* What to work on *
All of the entries must appear again exactly as written.

[Data records]
----------
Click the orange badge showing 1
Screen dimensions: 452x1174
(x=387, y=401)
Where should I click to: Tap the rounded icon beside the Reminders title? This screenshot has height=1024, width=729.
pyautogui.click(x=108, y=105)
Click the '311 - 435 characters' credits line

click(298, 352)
----------
* Output below *
Click the orange badge showing 1
Screen dimensions: 452x1174
(x=387, y=401)
Where should I click to: Tap the rounded icon beside the Reminders title? This screenshot has height=1024, width=729.
pyautogui.click(x=108, y=105)
Click the '311 - 435 characters' credits line

click(298, 352)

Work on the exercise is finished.